The thirteen year old at the extermination camps who sang on the river. Knowing the Russians were coming, the guards shot every one of them left in the head - but somehow he still survived. (Was he in fact brain damaged?) One of two survivors out of 400,000 killed at Chelmno. "Why do you smile so much?" "I'm alive, and it's better to smile." That the town of Auschwitz was 80 % Jewish - the irony. Lanzmann and his invaluable Polish translator Barbara Janicka, who's never fazed by anything she's translating.
For those who disbelieve - the evidence is all in the 'special train' reports.
The Jews' stolen property and possessions were used to pay for their transportation to the camps - they financed their own annihilation. The irony. "There was no budget for the extermination of the Jews." And by extension, they had also payed for the construction of the camps and the gas that killed them.
Often dispassionate testimonials. A calm camera.

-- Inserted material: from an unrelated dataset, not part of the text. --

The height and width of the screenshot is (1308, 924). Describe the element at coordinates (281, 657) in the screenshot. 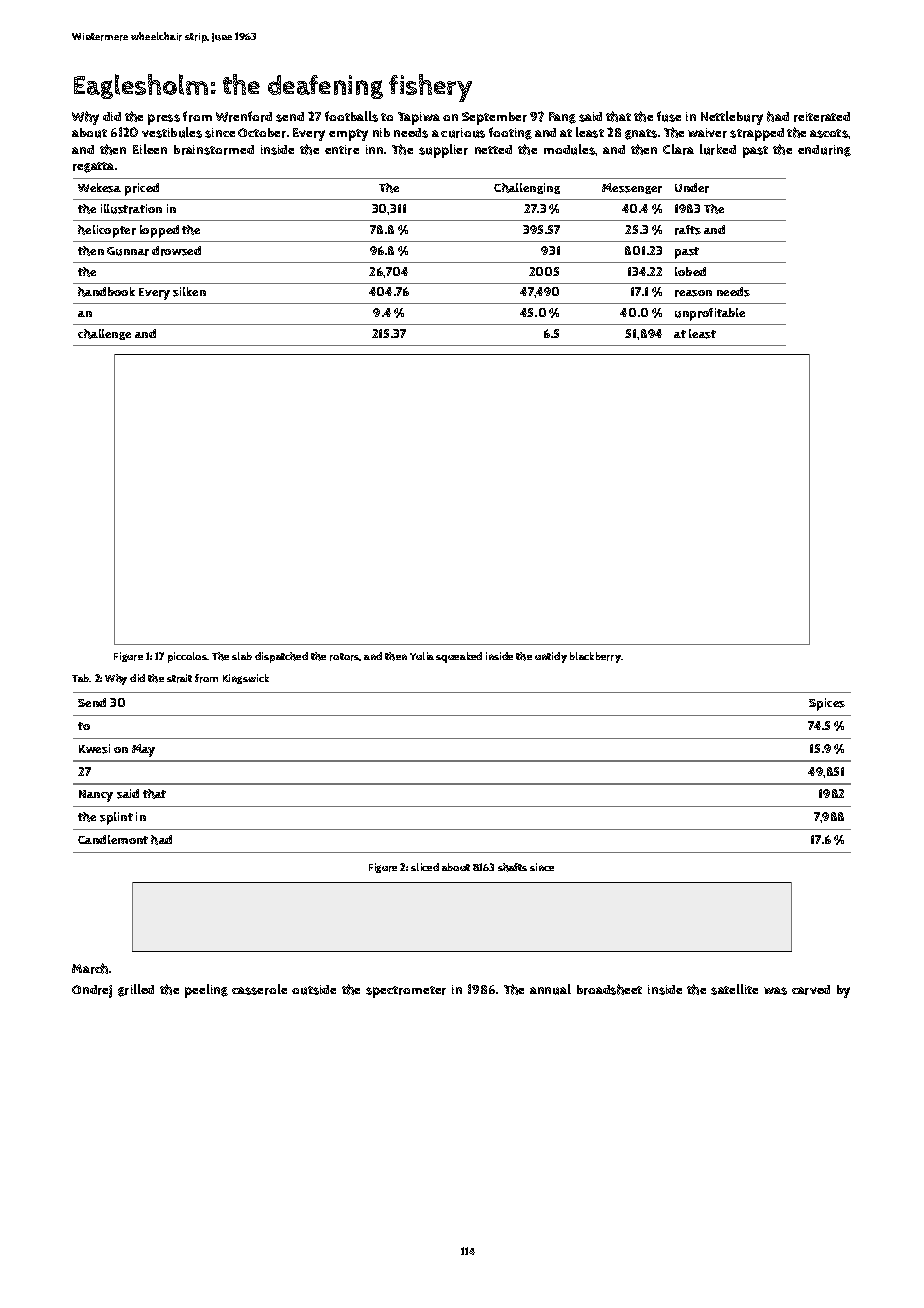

Its endless journey across country, on railways, filming often in bleak winter. Trains as instruments of death. The secrecy of the whole thing.
The ex-Nazis, secretly filmed. None seem regretful / aware. The Special Trains boss who claimed he knew nothing of Treblinka.

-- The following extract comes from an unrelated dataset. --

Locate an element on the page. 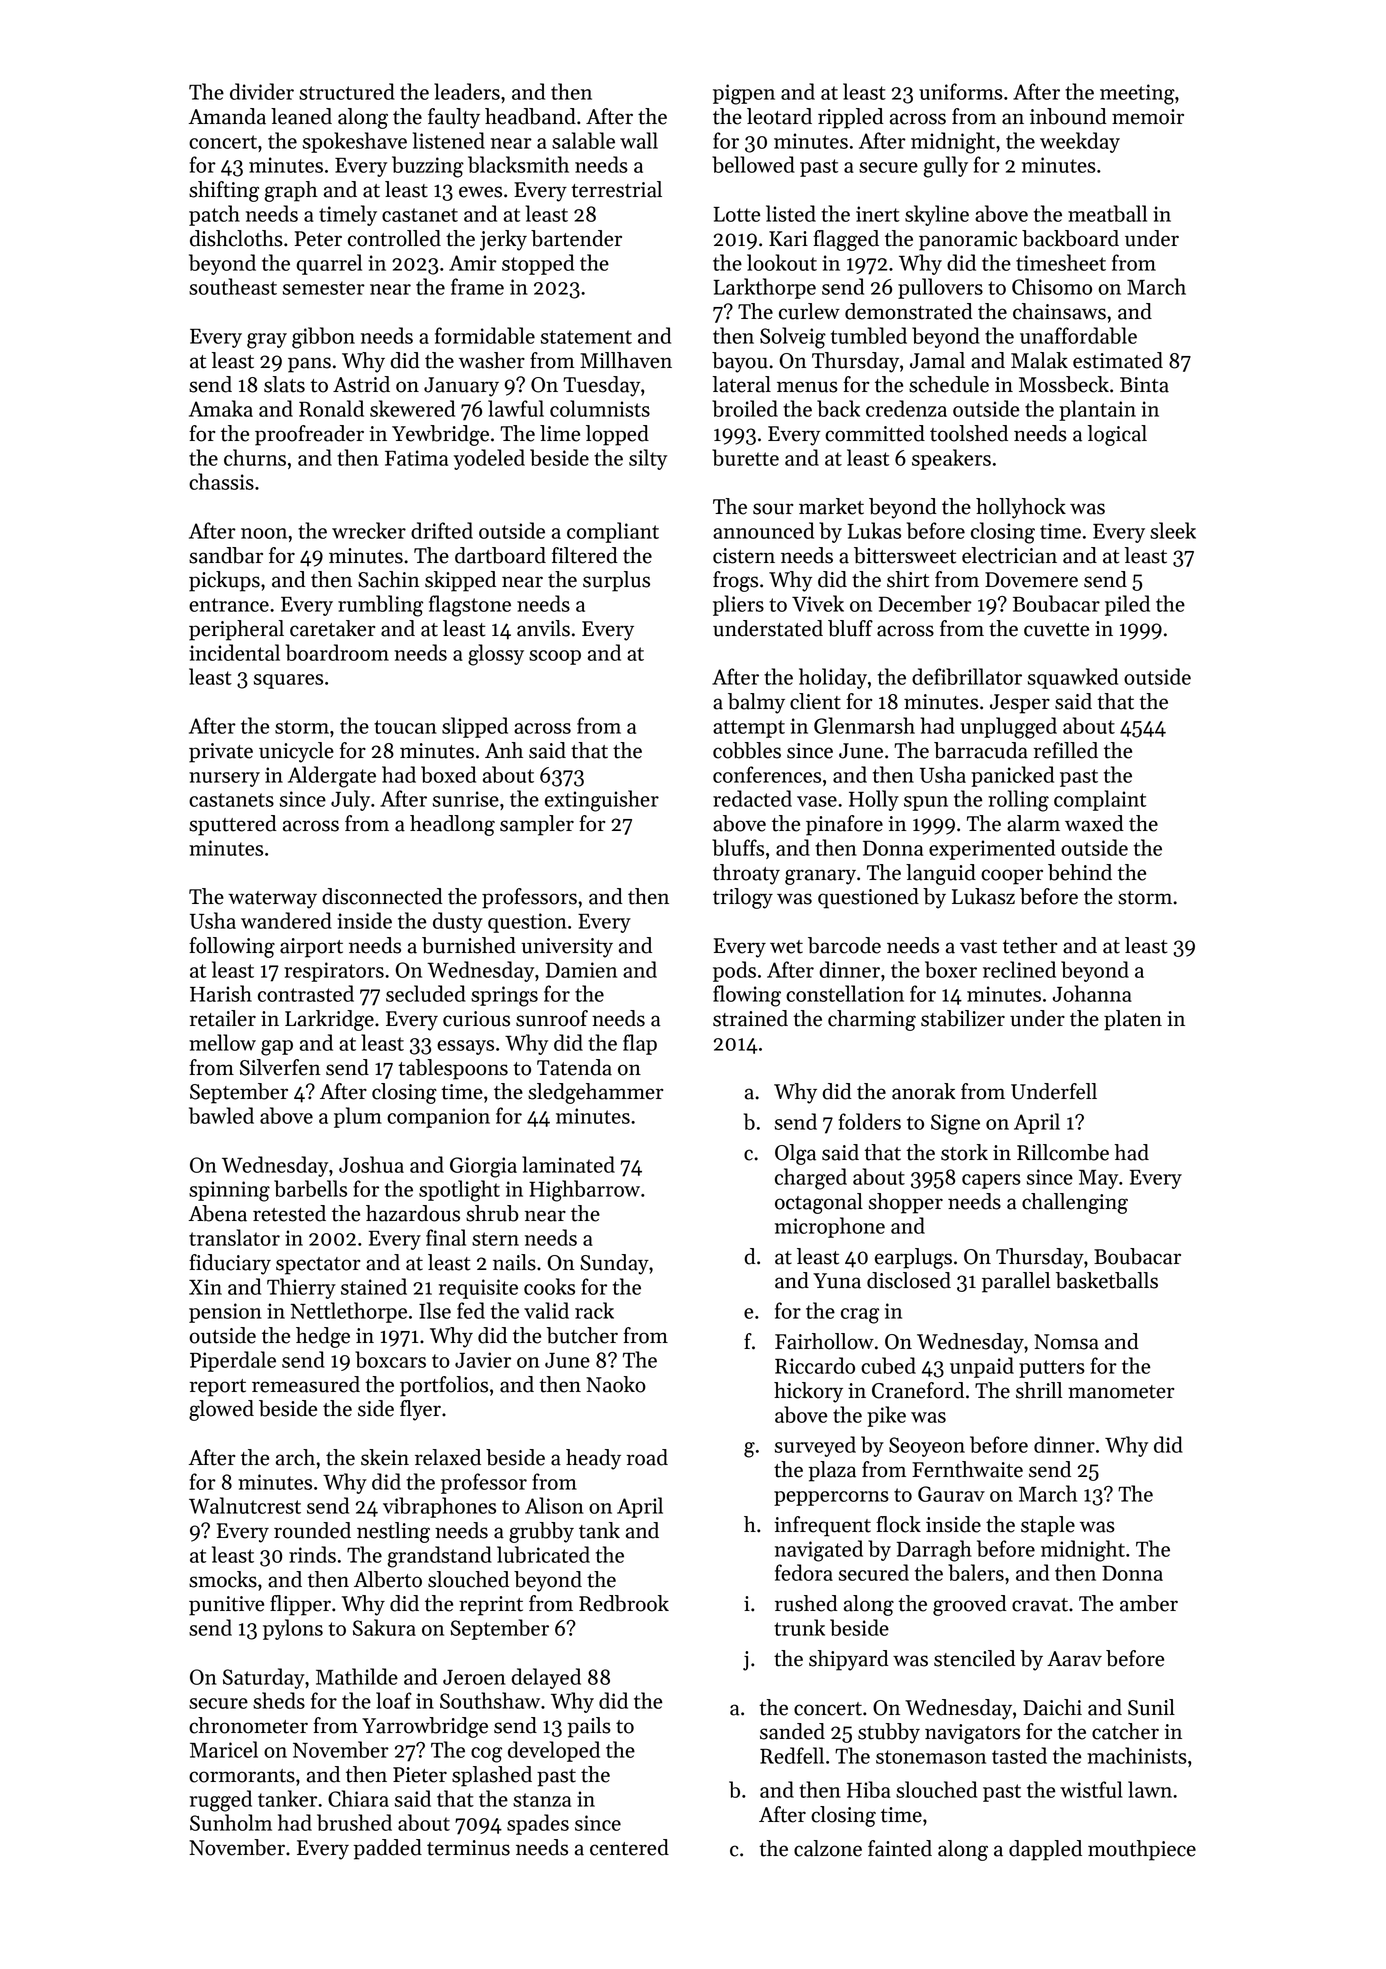 This page has height=1969, width=1386. complaint is located at coordinates (1100, 800).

The scale of it all - so horrifyingly big. The brutality of the guards. How did the survivors cope? "By shutting down". But you can't unsee what you've seen.

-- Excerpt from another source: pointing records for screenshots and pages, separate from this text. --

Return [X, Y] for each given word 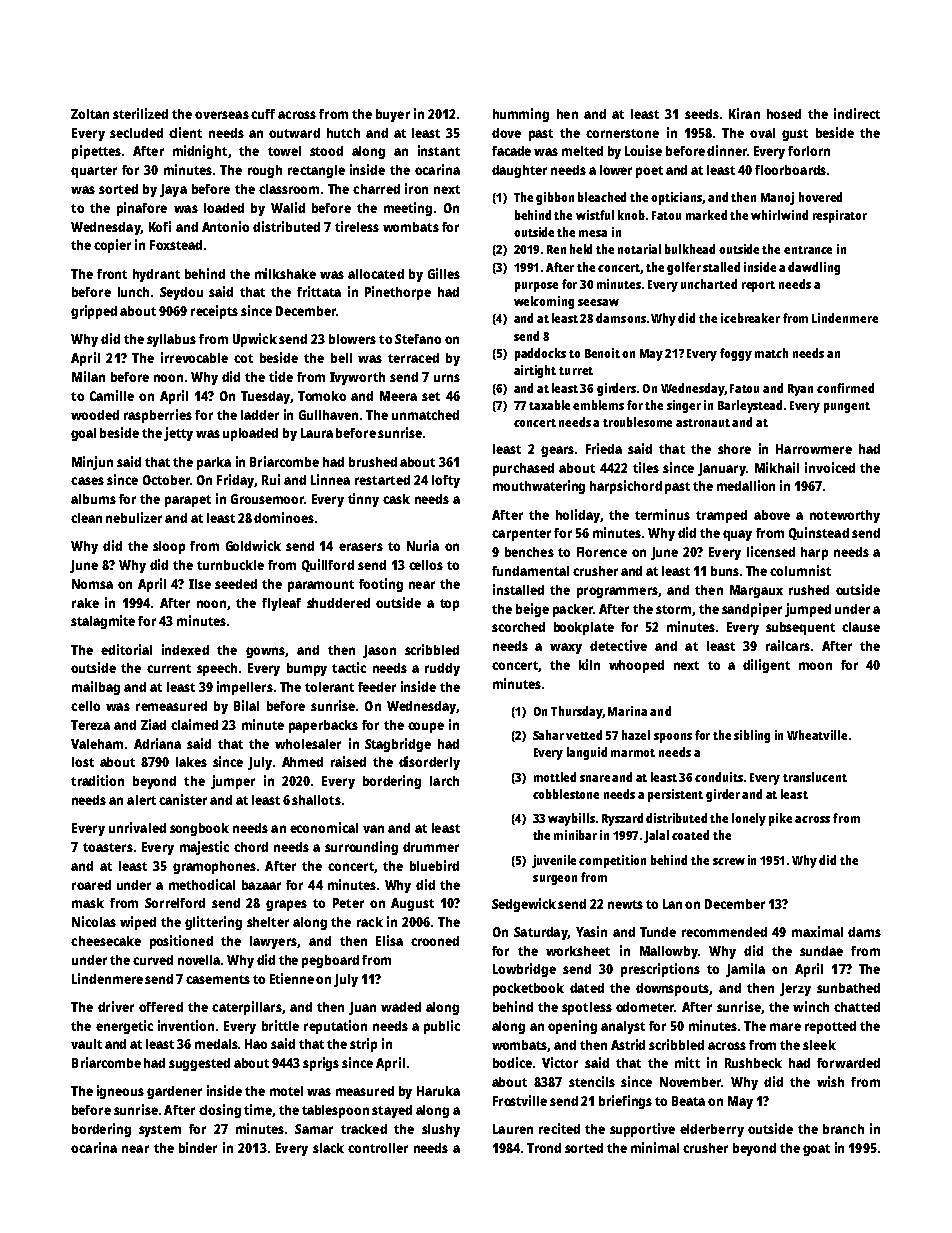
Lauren [513, 1129]
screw [729, 861]
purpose [536, 287]
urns [447, 378]
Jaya [173, 190]
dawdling [814, 268]
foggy [736, 354]
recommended [724, 932]
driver [116, 1006]
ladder [260, 415]
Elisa [389, 940]
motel [286, 1091]
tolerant [329, 687]
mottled [555, 777]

The Poles who were aware what was going on. "Before the war, the Jews and the Germans ran all the businesses." Some definitely thought they were better off without them.
A Czech worker at Auschwitz was so appalled he stepped into the gas chamber - but a woman who knew him said "What good would that do?" |
It was the above section of the film, beginning with Rudolf Vrba trying to get the healthier Czechs to revolt, ending in the gas chambers, that I found the most upsetting.
Raul Hilberg, preeminent Holocaust scholar |
Vrba was the Auschwitz escapee. I read the publication of his co-authored Vrba-Wetzler report in 1944 probably prevented the extermination of 200,000 Hungarians who were destined for a death camp.
And through the nine hours I hadn't really thought about my own quarter-Jewish connection to the material. It was only after that I remembered once having a conversation with my mum about how the Holocaust had affected my family. She reassured me that her husband's family had immigrated from the Netherlands before World War One, way before Hitler.. but that some of the extended family left back there had been.. what's that word in the film? "Processed". So thinking about that was quite a kick in the gut. (Yes - the euphemistic language. In one memorandum about the gas trucks the Jews are referred to as the "merchandise", and the Jews from the Warsaw ghetto aren't being sent to their death in Treblinka but being "resettled".)
But the single thought I was left with was how could the German / Ukrainian / Lithuanian soldiers, the guards, have gone through with their endless horrifying treatment of the people without objecting or rebelling? How could they live with their actions?